Data-Modori is a creative and advanced platform that guides you into the realm of data, offering diverse possibilities by collecting information from various sources. We gather all the puzzle pieces of data, assemble them into one, and invite you into the world of the information you desire.

- Data Integration: We collect data from various sources, integrating them into one central hub for your convenience.
- Flexible Analysis: Utilize advanced analysis tools to delve into your data, gaining new insights and perspectives.
- Customized Results: Organize and present data according to your requirements, delivering tailored results.
- User-Friendly Interface: An intuitive and easy-to-use interface allows users to harness the power of data without requiring advanced knowledge.

----

Table of Contents
=================
- [Data-Modori: LMOps Tool for Korean](#data-modori-lmops-tool-for-korean)
- [Table of Contents](#table-of-contents)
  - [Installation](#installation)
  - [Data Processing](#data-processing)
  - [Data Analysis](#data-analysis)
  - [Data Visualization](#data-visualization)
  - [Build Up Config Files](#build-up-config-files)
  - [Documentation](#documentation)
  - [License](#license)
  - [Contributing](#contributing)
  - [Acknowledgement](#acknowledgement)
  - [References](#references)

### Installation

- Get source code from **Github**
```bash
git clone https://github.com/teamreboott/data-modori
cd data-modori
```

- Run the following commands to install the latest basic data_juicer version in editable mode:
```bash
pip install -v -e .
```

- Some OPs rely on some other too large or low-platform-compatibility third-party libraries. You can install optional dependencies as needed:
```bash
pip install -v -e .  # install a minimal dependencies, which support the basic functions
pip install -v -e .[tools] # install a subset of tools dependencies
```

- The dependency options are listed below:

| Tag          | Description                                                                                  |
|--------------|----------------------------------------------------------------------------------------------|
| `.` or `.[mini]` | Install minimal dependencies for basic Data-Modori.                                        |
| `.[all]`       | Install all optional dependencies (including minimal dependencies and all of the following). |
| `.[sci]`       | Install all dependencies for all OPs.                                                        |
| `.[dist]`      | Install dependencies for distributed data processing. (Experimental)                         |
| `.[dev]`       | Install dependencies for developing the package as contributors.                             |
| `.[tools]`     | Install dependencies for dedicated tools, such as quality classifiers.                       |

### Data Processing

- Run `process_data.py` tool with your config as the argument to process your dataset.

```bash
python tools/process_data.py --config configs/process.yaml
```

- **Note:** For some operators that involve third-party models or resources which are not stored locally on your computer, it might be slow for the first running because these ops need to download corresponding resources into a directory first.
The default download cache directory is `~/.cache/data_juicer`. Change the cache location by setting the shell environment variable, `DATA_JUICER_CACHE_HOME` to another directory, and you can also change `DATA_JUICER_MODELS_CACHE` or `DATA_JUICER_ASSETS_CACHE` in the same way:

```bash
# cache home
export DATA_MODORI_CACHE_HOME="/path/to/another/directory"
# cache models
export DATA_MODORI_MODELS_CACHE="/path/to/another/directory/models"
# cache assets
export DATA_MODORI_ASSETS_CACHE="/path/to/another/directory/assets"
```

### Data Analysis

- Run `analyze_data.py` tool with your config as the argument to analyse your dataset.

```bash
python tools/analyze_data.py --config configs/analyser.yaml
```

- **Note:** Analyser only compute stats of Filter ops.
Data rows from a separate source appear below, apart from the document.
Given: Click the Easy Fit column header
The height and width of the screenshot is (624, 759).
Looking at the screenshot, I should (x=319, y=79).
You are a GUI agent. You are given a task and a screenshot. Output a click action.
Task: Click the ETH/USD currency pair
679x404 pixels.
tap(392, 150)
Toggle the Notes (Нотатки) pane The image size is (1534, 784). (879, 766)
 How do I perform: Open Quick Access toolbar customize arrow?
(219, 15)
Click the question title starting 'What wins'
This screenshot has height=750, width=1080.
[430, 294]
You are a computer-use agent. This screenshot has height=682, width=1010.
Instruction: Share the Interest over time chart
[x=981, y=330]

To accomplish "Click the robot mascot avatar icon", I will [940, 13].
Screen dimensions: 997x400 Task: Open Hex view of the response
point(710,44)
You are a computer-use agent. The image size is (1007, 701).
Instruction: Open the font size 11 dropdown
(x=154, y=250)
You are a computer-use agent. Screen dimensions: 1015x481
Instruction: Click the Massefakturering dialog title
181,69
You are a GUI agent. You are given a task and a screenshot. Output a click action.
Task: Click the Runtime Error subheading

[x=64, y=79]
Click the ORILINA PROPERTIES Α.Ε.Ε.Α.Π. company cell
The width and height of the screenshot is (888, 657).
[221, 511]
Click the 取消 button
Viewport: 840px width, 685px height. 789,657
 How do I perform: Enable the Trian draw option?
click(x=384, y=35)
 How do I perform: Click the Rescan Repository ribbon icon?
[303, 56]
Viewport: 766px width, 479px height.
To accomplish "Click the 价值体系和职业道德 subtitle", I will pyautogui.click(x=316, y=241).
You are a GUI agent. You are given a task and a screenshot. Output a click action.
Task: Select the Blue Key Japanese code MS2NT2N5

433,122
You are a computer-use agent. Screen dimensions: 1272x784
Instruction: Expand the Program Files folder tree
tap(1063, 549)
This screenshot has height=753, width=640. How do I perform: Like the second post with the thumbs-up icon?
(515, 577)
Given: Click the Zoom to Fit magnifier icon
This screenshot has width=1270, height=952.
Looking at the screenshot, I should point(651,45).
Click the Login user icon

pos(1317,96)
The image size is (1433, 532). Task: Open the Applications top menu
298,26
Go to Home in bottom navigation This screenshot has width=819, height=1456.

So extra Mapper or Deduplicator ops will be ignored in the analysis process.

### Data Visualization

- Run `app.py` tool to visualize your dataset in your browser.
- **Note**: only available for installation from source.

```bash
streamlit run app.py
```

### Build Up Config Files

- Config files specify some global arguments, and an operator list for the
  data process. You need to set:
  - Global arguments: input/output dataset path, number of workers, etc.
  - Operator list: list operators with their arguments used to process the dataset.
- You can build up your own config files by:
  - ➖：Modify from our example config file [`config_all.yaml`](configs/config_all.yaml) which includes **all** ops and default
    arguments. You just need to **remove** ops that you won't use and refine
    some arguments of ops.
  - ➕：Build up your own config files **from scratch**. You can refer our
    example config file [`config_all.yaml`](configs/config_all.yaml), [op documents](docs/Operators.md), and advanced [Build-Up Guide for developers](docs/DeveloperGuide_en.md#build-your-own-configs).
  - Besides the yaml files, you also have the flexibility to specify just
    one (of several) parameters on the command line, which will override
    the values in yaml files.
```bash
python xxx.py --config configs/process.yaml --language_id_score_filter.lang=ko 
```

```bash
# Process config example for dataset

# global parameters
project_name: 'demo-process'
dataset_path: './data/test.json'  # path to your dataset directory or file
export_path: './output/test.jsonl'

np: 4  # number of subprocess to process your dataset
text_keys: 'content'

# process schedule
# a list of several process operators with their arguments
process:
  - language_id_score_filter:
      lang: 'en'
```

## Documentation

- [Overview](README.md)
- [Operators](docs/Operators.md)
- [Configs](configs/README.md)
- [Developer Guide](docs/DeveloperGuide.md)

## License
Data-Modori is released under Apache License 2.0.

## Contributing
We are in a rapidly developing field and greatly welcome contributions of new 
features, bug fixes and better documentations. Please refer to [How-to Guide for Developers](docs/DeveloperGuide.md).

## Acknowledgement
Data-Modori is used across various LLM products and research initiatives,
including industrial LLMs from Teamreboott AI TEAM(AR), 
such as AUT for trade and AUW for work. 

We look forward to more of your experience, suggestions and discussions for collaboration!

Data-Modori thanks and refers to several community projects, such as 
[data-juicer](https://github.com/alibaba/data-juicer), [Huggingface-Datasets](https://github.com/huggingface/datasets), [Bloom](https://huggingface.co/bigscience/bloom), [Pile](https://huggingface.co/datasets/EleutherAI/pile), [Megatron-LM](https://github.com/NVIDIA/Megatron-LM), [DeepSpeed](https://www.deepspeed.ai/), [Arrow](https://github.com/apache/arrow), [Ray](https://github.com/ray-project/ray), [Beam](https://github.com/apache/beam),  [LM-Harness](https://github.com/EleutherAI/lm-evaluation-harness), [HELM](https://github.com/stanford-crfm/helm), ....

## References
If you find our work useful for your research or development, please kindly cite the following [paper](https://arxiv.org/abs/2309.02033).
```
@misc{chen2023datajuicer,
title={Data-Juicer: A One-Stop Data Processing System for Large Language Models},
author={Daoyuan Chen and Yilun Huang and Zhijian Ma and Hesen Chen and Xuchen Pan and Ce Ge and Dawei Gao and Yuexiang Xie and Zhaoyang Liu and Jinyang Gao and Yaliang Li and Bolin Ding and Jingren Zhou},
year={2023},
eprint={2309.02033},
archivePrefix={arXiv},
primaryClass={cs.LG}
}
```